**Your task**
Switch "subtitle" to "heading" everywhere in the material below and write the material out again, otherwise unchanged and without the pictures.

=-=-=

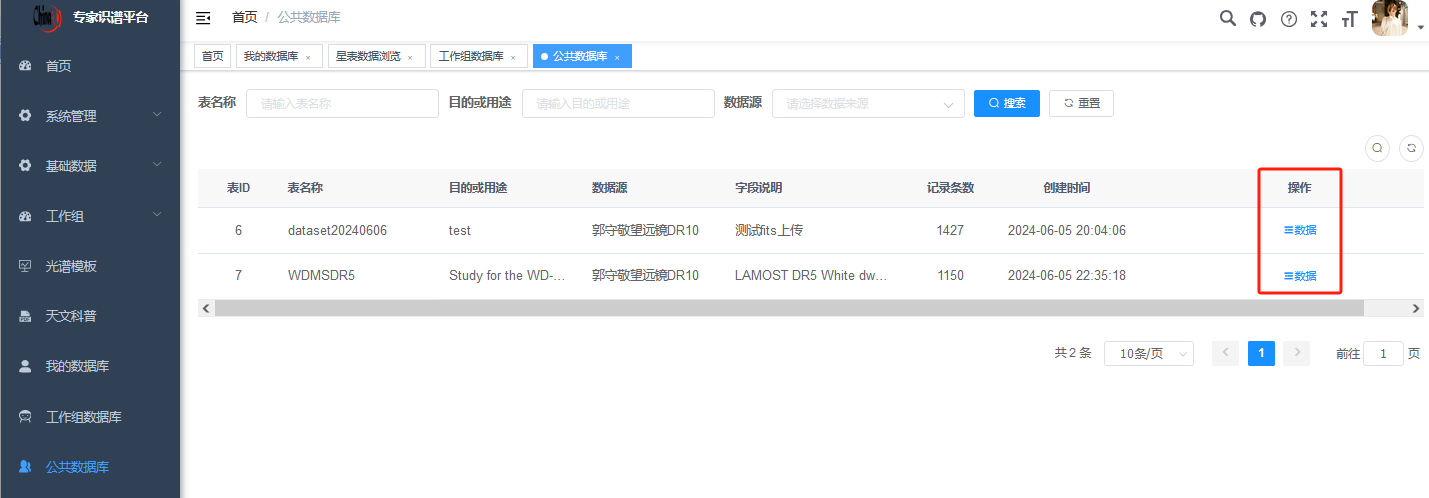Viewport: 1429px width, 498px height.
Task: Open the 数据源 dropdown selector
Action: tap(867, 104)
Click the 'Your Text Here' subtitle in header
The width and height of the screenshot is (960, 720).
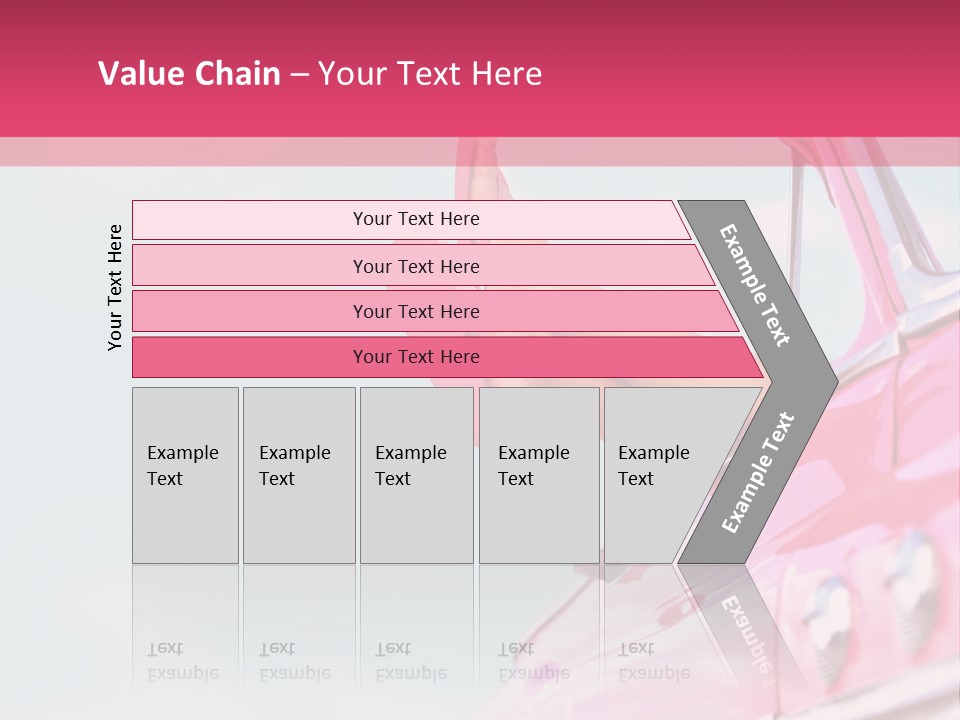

=-=-=

**Output of the task**
Viewport: 1429px width, 498px height.
Task: Open the 数据源 dropdown selector
Action: tap(867, 104)
Click the 'Your Text Here' heading in header
The width and height of the screenshot is (960, 720).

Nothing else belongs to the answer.